The NBA superstar for the Oklahoma City Thunder held his first of three national training camps at ILT Stadium Southland last week as part of Sports Pathways Trust programme.
The programme helps bring aspiring young athletes in contact with Adams to learn skills in a series of drills and activities, as well as bring a separate classroom to regions to help engage students in everyday life practices such as respect and good manners.
Sports Pathways Trust trustee Zak Lassey said the camps were all about the children having a good time and getting involved in basketball.
He said they had received huge support from the Southland basketball community and were excited to be able to bring the event to the region for the first time.
Oklahoma City Thunder vice president of communications Dan Mahoney travelled with Adams to the event, and said he enjoyed coming to New Zealand to see young people get a chance to learn from a sporting superstar.
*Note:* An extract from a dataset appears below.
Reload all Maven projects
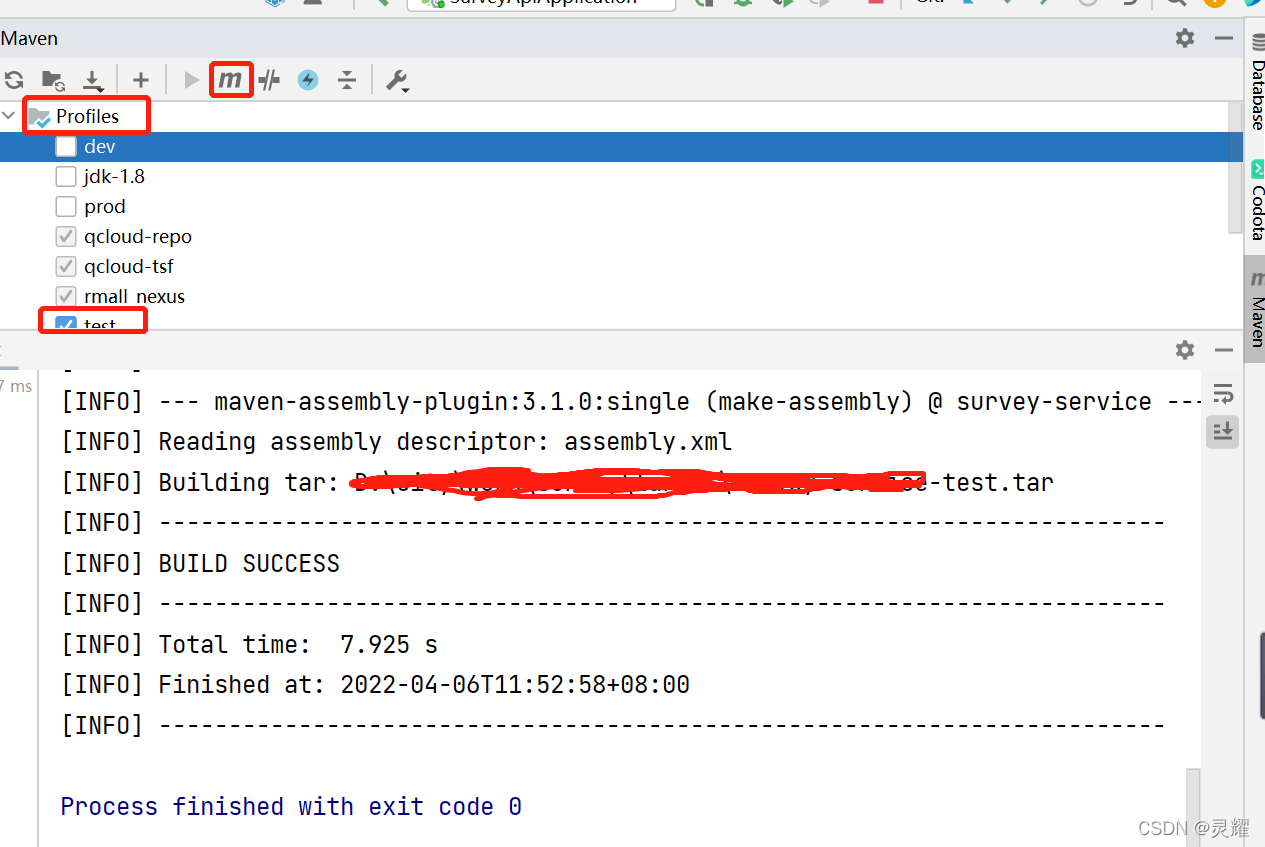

He said the skills Adams brought with him were priceless to the next generation of possible NBA players around the world.
“We see it all the time with our players the impact that they can have, particularly with kids. Just obviously teaching basketball skills but more than anything just a love and passion for the game.”
Mahoney said Adams was constantly talking up New Zealand in Oklahoma.
“When he is at home in Oklahoma City he is telling everybody about New Zealand. Each year he brings people from the team, one of our assistant coaches is here, I’ve come, our head coach has come before, other players have come before and it’s because they hear Steven talk all year about how much he loves New Zealand. So they come and see it for themselves and they learn what he already knew, how special the place is and how special the people are.”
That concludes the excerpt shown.